Knapp 50 Mio. Tonnen Güter wurden im Jahr 2011 mit Tankschiffen auf deutschen Flüssen und Kanälen transportiert, vornehmlich Kraftstoffe, Gas-, Diesel-, Heizölprodukte sowie sonstige Mineralölerzeugnisse und chemische Produkte. Die Tank- und Chemieschifffahrtsunternehmen in Europa befinden sich jedoch derzeit in ihrer schwersten Krise seit Existenz der Branche. So lautet kurz gefasst die Beschreibung der gegenwärtigen Marktsituation, die Dr. Gunther Jaegers (Reederei Jaegers GmbH, Duisburg) in der jährlichen Tankreederversammlung im „Haus Rhein“ präsentierte.

Während die Eigner von häufig bereits abbezahltem Einhüllenschiffsraum „gerade so“ über die Runden kommen, sorgen die extrem niedrigen Frachtraten in Kombination mit den enorm angestiegenen Treibstoffkosten dafür, dass ein wirtschaftlich auskömmlicher Betrieb eines Doppelhüllentankschiffes derzeit nicht möglich ist. „Die Unternehmer, die die Investition in diesen modernen Schiffsraum getätigt haben, leben von der Substanz und haben zum Teil gewaltige Probleme, ihren Kapitaldienst zu leisten“, erklärte BDB-Vizepräsident Dr. Jaegers den Anwesenden.

Ursächlich für diese Marktsituation ist der Neubau-Boom an Doppelhüllenschiffen in den letzten Jahren, da spätestens Ende 2018 nahezu sämtliche im Gefahrgutregelwerk ADN genannten Produkte ab diesem Zeitpunkt europaweit nur noch in Doppelhüllenschiffen transportiert werden dürfen. Das Problem sei, so Dr. Jaegers, dass bis zu diesem Zeitpunkt viele der alten Einhüllenschiffe im Rahmen von Übergangsbestimmungen im Markt verbleiben. Dies sei grundsätzlich keine überraschende Entwicklung.

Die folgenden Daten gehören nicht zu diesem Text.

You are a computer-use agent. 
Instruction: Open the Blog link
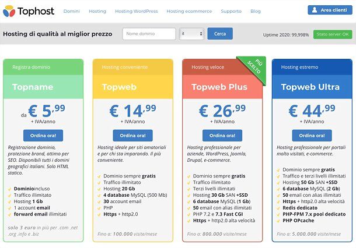coord(256,11)
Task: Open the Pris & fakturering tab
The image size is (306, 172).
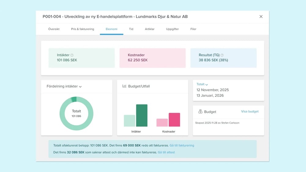Action: tap(83, 29)
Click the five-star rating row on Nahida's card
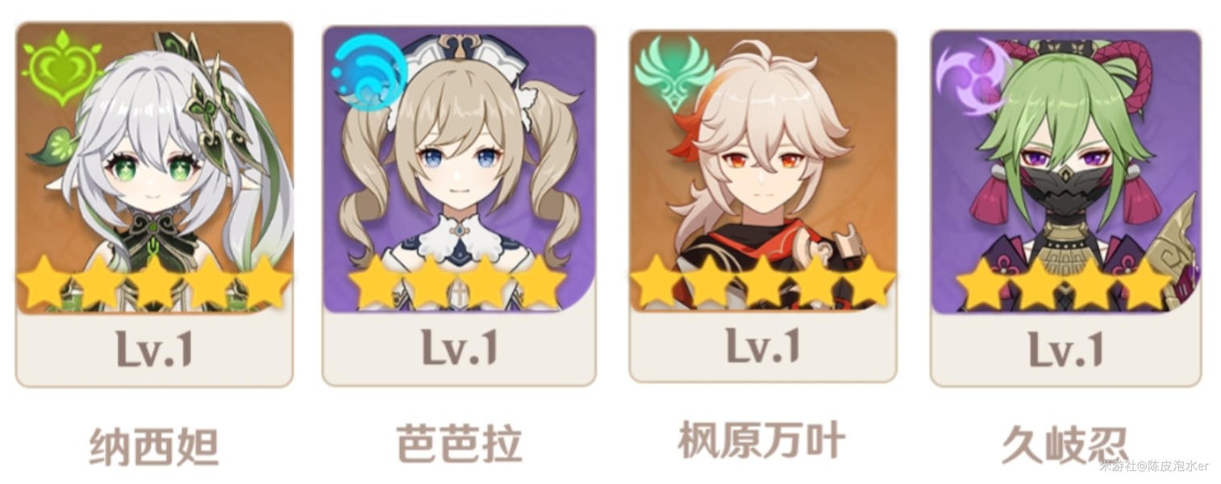The width and height of the screenshot is (1221, 484). tap(154, 282)
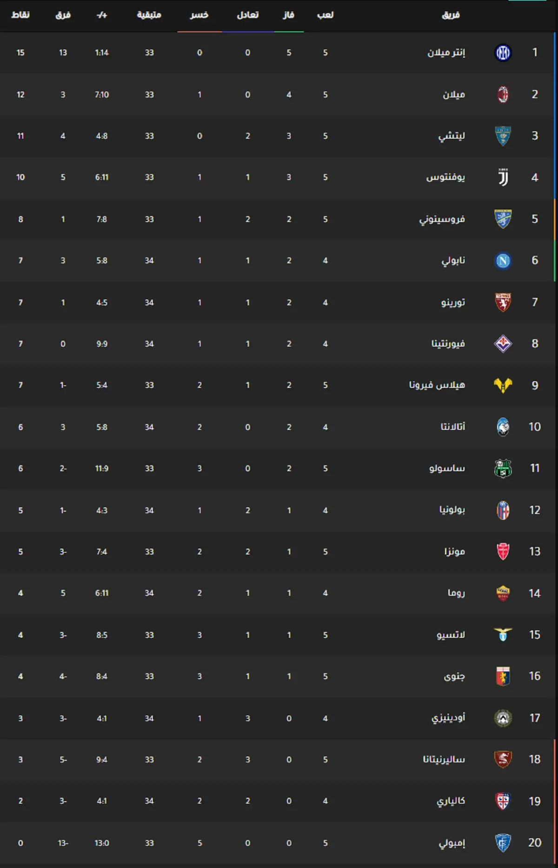Click the AC Milan club crest
558x868 pixels.
(503, 94)
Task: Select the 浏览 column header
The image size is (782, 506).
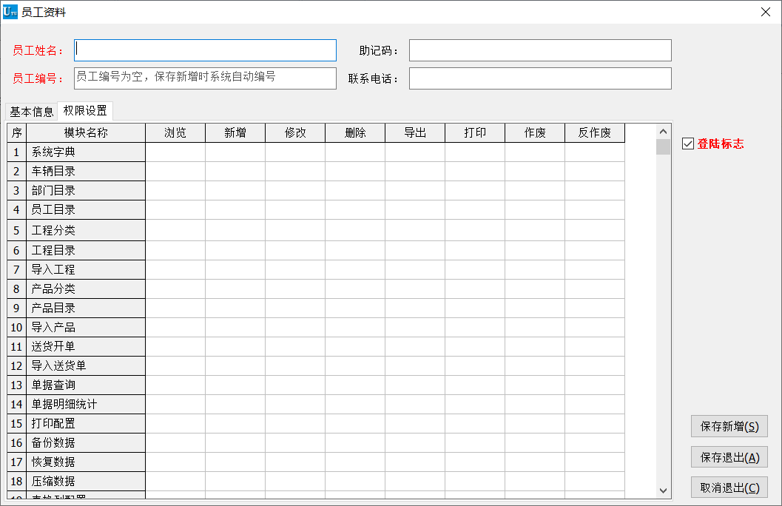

„Ich hatte bereits im Jahr 2006 die Sorge, dass Eigner von Einhüllenschiffen bis zum Auslaufen der Übergangsbestimmungen des ADN ihr Schiff in der Fahrt halten. Ich habe deshalb bereits damals vor den drohenden erheblichen Verwerfungen in der Branche gewarnt und im europäischen Binnentankschifffahrtsgewerbe für eine Art Prämie für das Austauschen des Einhüllenschiffsraums geworben. Dies hätte aus den Geldern des Gewerbes im europäischen Reservefonds, immerhin rund 20 Mio. Euro, finanziert werden können. Leider ist dies seinerzeit am Widerstand niederländischer Vertreter gescheitert, die vornehmlich die Interessen der bereits bestehenden Doppelhüllenschiffe im Visier hatten“, erklärt Dr. Jaegers.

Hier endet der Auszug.